SHA256 is blazing fast. While this is a good thing for a hash function in general, it is not for a key derivation. PBKDF2, scrypt, bcrypt and others are slow by design to make an attack much harder.
I think it does not matter that much here, as this hash is just used for checking the message integrity. This hash is build from the encrypted doc + the hashed password. if you are about to brute force the HMAC function, you would just get a SHA hash back. It would make more sense to try to break the message directly. I got this trick from http://stackoverflow.com/a/23190781/2038179
I think you use this to validate the password, not to check the integrity of the message. And an attacker gets a password as a result of brute-forcing, not a hash. Look at this snippet in pseudocode:
// Get the hash and the encrypted text from the encrypted data
hash = substing(encryptedData, 0, 64);
encryptedText = substing(encryptedData, 64);
foreach password in PasswordDictionary {
if hash == HMAC(encryptedText, SHA256(password)) {
print "Password found: " + password;
// Decrypt the message
print "Message: " + AESDecrypt(encryptedText, password);
}
}
The loop will run fast, and you get a clear-text password as a result, which can decrypt the message.

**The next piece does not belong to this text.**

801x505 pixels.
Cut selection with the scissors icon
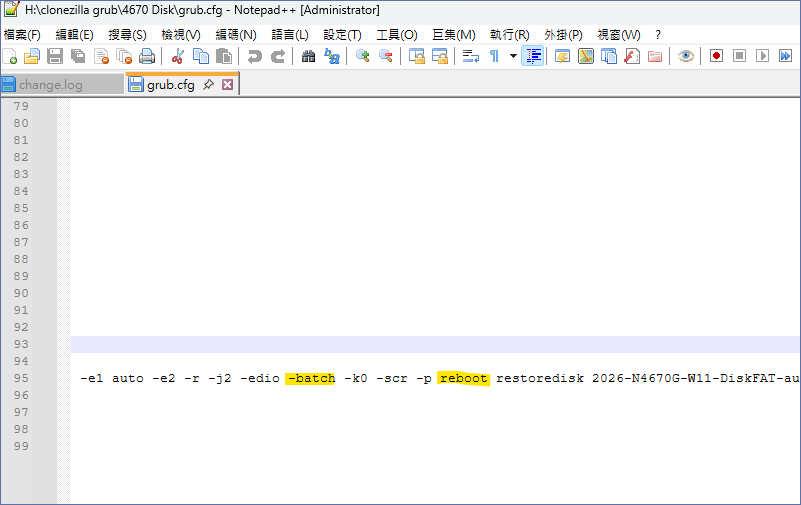coord(178,57)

If you replace SHA256(password) with PBKDF2(password, 20000) the loop becomes insanely slower.
that assumes an async pbkdf2 implementation for the browser... most browser implementations for crypto I've seen are synchronous, though I'm uncertain today, I haven't checked for a couple years now. In the case of synchronous, most browser based variants will kill the script before it completes... you could use workers, but that won't work for ie<=9 [1]. Which may or may not be an option here. As it stands, it would be a nice options.

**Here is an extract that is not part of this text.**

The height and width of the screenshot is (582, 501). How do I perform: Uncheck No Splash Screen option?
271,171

I really like the markdown editor implementation, will look at how they are using medium-editor... I'm working on a similar implementation and was considering going side-by-side, but this actually looks/works better. I did write a sanitization utility[2] for such inputs, but hadn't yet completed the editor.
SHA256 is blazing fast. While this is a good thing for a hash function in general, it is not for a key derivation. PBKDF2, scrypt, bcrypt and others are slow by design to make an attack much harder.